1. Economic Status Of The Negro
The ten million Negroes of America form a group that is more essentially proletarian than any other American group. In the first place the ancestors of this group were brought here with the very definite understanding that they were to be ruthlessly exploited. And they were not allowed any choice in the matter. Since they were brought here as chattels their social status was fixed by that fact. In every case that we know of where a group has lived by exploiting another group, it has despised that group which it has put under subjection. And the degree of contempt has always been in direct proportion to the degree of exploitation.
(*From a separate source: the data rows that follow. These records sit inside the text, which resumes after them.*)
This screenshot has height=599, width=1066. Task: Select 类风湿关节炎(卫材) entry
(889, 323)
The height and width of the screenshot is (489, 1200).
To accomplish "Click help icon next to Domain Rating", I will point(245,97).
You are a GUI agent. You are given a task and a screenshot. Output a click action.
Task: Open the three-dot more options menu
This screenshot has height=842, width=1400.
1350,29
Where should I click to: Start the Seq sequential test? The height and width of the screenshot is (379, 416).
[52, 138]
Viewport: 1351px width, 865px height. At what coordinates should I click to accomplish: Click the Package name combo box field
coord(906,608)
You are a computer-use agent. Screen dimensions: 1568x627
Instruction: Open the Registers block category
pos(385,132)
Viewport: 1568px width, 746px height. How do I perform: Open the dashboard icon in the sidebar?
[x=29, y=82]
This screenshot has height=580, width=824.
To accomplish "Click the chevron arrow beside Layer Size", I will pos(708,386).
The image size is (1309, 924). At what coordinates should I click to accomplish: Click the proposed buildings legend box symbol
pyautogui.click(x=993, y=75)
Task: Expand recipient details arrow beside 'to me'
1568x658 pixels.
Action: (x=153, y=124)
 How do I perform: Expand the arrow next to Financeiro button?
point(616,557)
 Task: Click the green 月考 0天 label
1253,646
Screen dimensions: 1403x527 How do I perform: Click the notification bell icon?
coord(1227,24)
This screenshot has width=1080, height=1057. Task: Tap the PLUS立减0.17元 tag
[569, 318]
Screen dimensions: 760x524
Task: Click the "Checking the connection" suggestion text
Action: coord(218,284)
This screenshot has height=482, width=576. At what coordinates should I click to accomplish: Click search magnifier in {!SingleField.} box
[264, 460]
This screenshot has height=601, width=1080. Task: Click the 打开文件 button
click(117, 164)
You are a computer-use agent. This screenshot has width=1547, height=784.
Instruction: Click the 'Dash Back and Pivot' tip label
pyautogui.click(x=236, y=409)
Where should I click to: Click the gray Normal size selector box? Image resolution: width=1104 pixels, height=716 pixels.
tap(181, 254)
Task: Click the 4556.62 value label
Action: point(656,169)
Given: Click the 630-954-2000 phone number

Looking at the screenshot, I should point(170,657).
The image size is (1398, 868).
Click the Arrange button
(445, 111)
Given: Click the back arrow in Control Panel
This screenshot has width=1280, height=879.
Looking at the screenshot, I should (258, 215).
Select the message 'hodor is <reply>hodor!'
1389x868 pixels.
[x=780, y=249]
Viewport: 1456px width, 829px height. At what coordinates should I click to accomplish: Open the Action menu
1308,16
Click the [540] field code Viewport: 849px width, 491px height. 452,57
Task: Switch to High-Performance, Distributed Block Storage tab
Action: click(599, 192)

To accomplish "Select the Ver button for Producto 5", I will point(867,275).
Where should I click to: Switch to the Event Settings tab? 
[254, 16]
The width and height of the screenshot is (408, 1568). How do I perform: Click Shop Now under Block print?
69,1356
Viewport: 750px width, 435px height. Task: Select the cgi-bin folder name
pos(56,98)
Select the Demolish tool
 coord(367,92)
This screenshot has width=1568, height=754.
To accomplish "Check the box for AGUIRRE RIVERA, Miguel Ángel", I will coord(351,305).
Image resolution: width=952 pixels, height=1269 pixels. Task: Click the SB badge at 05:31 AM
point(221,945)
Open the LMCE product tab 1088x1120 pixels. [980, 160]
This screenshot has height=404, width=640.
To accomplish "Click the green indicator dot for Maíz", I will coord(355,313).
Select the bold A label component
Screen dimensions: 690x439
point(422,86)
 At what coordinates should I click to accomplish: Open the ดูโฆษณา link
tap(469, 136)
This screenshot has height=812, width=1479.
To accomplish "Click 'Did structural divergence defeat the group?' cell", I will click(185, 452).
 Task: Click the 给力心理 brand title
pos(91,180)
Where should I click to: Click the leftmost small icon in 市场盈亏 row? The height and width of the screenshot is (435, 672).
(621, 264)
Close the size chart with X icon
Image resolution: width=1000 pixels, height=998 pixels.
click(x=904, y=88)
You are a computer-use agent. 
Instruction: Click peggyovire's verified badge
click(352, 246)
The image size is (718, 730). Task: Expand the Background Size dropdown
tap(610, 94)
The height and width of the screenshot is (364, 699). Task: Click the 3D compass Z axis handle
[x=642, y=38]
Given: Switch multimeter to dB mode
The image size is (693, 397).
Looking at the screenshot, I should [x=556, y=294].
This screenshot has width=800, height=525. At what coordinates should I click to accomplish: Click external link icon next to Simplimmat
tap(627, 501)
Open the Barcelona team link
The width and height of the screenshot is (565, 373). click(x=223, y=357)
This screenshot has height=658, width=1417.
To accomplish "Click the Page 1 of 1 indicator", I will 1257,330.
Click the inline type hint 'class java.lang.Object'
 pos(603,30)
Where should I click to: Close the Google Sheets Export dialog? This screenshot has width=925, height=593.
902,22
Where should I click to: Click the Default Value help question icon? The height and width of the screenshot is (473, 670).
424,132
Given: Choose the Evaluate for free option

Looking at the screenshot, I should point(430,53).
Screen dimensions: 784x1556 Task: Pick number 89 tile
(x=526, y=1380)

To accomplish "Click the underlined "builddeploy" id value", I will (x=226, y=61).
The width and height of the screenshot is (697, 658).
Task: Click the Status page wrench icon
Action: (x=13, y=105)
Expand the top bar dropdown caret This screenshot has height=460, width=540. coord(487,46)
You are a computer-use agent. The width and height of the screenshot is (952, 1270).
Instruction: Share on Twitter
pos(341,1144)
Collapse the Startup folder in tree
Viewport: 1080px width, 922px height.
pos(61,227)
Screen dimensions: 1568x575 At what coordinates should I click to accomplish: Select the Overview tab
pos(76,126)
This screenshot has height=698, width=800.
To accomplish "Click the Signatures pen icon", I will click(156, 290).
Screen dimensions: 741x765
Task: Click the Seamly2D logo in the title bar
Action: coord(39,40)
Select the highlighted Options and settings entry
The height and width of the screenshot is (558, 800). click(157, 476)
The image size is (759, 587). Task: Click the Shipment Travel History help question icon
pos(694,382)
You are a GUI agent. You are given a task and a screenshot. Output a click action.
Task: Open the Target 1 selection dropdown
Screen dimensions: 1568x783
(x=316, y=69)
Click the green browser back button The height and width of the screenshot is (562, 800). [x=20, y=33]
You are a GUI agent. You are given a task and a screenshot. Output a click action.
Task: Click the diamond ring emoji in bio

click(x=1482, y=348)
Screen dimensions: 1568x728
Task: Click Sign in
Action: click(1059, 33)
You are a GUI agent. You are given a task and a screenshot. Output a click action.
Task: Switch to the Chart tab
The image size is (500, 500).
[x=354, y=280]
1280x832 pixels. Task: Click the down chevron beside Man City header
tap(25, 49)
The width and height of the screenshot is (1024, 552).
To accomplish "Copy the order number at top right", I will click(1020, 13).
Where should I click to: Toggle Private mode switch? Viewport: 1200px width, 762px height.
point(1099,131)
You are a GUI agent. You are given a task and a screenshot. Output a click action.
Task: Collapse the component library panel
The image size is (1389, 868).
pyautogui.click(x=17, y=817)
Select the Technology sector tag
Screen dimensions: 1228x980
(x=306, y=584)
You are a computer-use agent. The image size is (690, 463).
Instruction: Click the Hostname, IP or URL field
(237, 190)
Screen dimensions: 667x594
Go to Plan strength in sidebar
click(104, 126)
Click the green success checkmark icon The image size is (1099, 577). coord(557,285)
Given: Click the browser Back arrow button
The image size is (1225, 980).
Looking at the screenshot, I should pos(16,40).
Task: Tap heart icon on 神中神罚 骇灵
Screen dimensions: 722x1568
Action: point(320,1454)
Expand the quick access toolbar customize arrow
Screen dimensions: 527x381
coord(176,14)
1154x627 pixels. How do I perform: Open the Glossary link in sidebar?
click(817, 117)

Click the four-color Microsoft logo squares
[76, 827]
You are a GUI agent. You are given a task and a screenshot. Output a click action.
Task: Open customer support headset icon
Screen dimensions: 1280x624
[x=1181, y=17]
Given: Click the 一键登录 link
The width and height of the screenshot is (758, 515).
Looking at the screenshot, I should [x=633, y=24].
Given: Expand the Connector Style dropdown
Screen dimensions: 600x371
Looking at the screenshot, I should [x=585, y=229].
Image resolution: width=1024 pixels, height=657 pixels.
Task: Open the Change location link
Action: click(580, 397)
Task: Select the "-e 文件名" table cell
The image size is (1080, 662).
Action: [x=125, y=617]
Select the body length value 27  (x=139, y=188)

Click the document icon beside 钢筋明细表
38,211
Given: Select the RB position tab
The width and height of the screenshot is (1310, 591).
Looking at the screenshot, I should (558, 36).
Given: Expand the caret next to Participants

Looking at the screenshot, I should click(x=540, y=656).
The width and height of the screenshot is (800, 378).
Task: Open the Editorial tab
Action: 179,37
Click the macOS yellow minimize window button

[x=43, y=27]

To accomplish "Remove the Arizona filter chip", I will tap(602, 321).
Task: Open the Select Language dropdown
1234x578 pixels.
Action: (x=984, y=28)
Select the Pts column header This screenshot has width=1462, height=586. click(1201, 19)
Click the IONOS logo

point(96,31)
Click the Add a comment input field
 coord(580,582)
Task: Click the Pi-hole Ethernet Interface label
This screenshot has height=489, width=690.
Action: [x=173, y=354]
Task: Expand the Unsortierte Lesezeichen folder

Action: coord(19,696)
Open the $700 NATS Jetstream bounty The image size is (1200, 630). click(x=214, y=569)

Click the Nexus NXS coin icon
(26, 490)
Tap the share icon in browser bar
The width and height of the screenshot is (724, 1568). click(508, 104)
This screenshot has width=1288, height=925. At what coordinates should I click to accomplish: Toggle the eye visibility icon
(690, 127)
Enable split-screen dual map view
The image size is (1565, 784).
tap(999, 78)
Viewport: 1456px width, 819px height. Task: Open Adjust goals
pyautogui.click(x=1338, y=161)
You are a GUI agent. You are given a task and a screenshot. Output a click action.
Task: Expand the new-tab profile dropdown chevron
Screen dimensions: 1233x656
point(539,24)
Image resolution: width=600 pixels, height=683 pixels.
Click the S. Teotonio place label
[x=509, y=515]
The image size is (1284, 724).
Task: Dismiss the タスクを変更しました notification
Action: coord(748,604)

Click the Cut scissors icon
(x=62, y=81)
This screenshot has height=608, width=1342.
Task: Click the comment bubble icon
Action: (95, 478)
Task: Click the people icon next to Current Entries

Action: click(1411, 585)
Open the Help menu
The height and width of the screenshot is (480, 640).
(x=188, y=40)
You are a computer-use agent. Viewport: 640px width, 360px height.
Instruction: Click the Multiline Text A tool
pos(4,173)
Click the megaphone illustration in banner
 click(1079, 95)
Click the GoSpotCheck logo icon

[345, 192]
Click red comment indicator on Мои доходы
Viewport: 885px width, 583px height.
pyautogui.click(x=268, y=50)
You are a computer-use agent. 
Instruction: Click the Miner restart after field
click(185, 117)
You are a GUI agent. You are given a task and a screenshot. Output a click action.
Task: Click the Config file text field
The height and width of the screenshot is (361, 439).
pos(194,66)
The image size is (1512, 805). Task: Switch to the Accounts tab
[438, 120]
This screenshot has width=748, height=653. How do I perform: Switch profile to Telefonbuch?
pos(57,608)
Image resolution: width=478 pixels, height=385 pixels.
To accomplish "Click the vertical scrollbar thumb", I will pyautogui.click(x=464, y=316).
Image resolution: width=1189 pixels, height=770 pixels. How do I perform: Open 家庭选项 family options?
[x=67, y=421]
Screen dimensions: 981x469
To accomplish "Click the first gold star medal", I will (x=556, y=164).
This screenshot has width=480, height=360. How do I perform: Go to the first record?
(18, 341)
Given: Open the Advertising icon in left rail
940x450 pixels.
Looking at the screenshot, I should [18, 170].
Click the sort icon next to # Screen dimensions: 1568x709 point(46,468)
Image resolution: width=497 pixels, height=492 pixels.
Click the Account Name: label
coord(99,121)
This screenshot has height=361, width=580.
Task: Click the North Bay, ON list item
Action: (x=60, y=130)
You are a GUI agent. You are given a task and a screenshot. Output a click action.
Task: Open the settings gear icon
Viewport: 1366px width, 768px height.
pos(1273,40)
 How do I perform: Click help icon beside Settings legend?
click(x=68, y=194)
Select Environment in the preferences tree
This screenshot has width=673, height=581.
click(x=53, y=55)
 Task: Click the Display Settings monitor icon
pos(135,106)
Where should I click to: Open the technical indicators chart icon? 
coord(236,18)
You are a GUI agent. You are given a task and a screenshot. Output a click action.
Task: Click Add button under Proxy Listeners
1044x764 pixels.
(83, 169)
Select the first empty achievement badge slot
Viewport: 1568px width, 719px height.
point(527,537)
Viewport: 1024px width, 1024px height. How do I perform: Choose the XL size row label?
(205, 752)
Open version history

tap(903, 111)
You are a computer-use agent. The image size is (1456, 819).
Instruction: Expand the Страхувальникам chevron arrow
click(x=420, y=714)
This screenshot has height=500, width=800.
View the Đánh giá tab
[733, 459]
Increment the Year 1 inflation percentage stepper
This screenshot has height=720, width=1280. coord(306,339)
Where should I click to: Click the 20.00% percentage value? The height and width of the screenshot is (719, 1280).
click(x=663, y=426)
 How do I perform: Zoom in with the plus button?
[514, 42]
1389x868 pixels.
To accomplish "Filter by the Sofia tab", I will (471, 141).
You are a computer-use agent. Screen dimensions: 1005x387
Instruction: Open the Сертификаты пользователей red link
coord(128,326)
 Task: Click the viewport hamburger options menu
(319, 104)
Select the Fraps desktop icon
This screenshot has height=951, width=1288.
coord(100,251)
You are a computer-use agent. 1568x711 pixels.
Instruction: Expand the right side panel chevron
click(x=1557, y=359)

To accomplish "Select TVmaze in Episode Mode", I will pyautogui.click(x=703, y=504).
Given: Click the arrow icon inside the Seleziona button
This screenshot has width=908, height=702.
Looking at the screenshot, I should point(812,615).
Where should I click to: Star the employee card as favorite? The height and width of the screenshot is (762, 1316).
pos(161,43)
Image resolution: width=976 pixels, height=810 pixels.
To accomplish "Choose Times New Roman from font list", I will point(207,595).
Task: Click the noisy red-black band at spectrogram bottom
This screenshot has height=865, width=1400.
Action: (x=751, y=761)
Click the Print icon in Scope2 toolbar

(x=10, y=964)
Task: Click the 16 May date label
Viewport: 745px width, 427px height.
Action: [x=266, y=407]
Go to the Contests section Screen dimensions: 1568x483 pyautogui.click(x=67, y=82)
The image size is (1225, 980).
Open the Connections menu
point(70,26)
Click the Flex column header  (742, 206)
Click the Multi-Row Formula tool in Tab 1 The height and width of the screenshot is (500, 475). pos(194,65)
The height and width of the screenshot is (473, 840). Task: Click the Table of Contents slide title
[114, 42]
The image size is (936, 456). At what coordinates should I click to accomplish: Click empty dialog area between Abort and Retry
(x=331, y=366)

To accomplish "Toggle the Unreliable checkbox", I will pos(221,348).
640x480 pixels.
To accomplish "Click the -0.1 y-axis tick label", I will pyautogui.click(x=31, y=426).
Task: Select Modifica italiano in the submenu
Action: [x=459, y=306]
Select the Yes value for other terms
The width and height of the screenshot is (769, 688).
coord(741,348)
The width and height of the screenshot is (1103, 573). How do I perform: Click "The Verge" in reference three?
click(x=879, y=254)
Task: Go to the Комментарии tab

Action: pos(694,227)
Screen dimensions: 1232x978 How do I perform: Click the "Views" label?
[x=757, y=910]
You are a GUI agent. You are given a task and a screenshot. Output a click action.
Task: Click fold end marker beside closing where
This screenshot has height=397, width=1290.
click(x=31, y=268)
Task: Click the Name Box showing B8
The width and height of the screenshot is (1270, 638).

Inasmuch then, as the Negro was at one period the most thoroughly exploited of the American proletariat, he was the most thoroughly despised. That group which exploited and despised him, being the most powerful section of the ruling class, was able to diffuse its own necessary contempt of the Negro first among the other sections of the ruling class, and afterwards among all other classes of Americans. For the ruling class has always determined what the social ideals and moral ideas of society should be; and this explains how race prejudice was disseminated until all Americans are supposed to be saturated with it. Race prejudice, then, is the fruit of economic subjection and a fixed inferior economic status. It is the reflex of a social caste system. That caste system in America today is what we roughly refer to as the Race Problem, and it is thus seen that the Negro problem is essentially an economic problem with its roots in slavery past and present.
Notwithstanding the fact that it is usually kept out of public discussion, the bread-and-butter side of this problem is easily the most important. The Negro worker gets less for his work—thanks to exclusion from the craft unions—than any other worker; he works longer hours as a rule and under worse conditions than any other worker, and his rent in any large city is much higher than that which the white worker pays for the same tenement. In short, the exploitation of the Negro worker is keener than that of any group of white workers in America. Now, the mission of the Socialist Party is to free the working class from exploitation, and since the Negro is the most ruthlessly exploited working class group in America, the duty of the party to champion his cause is as clear as day. This is the crucial test of Socialism’s sincerity and therein lies the value of this point of view—Socialism and the Negro.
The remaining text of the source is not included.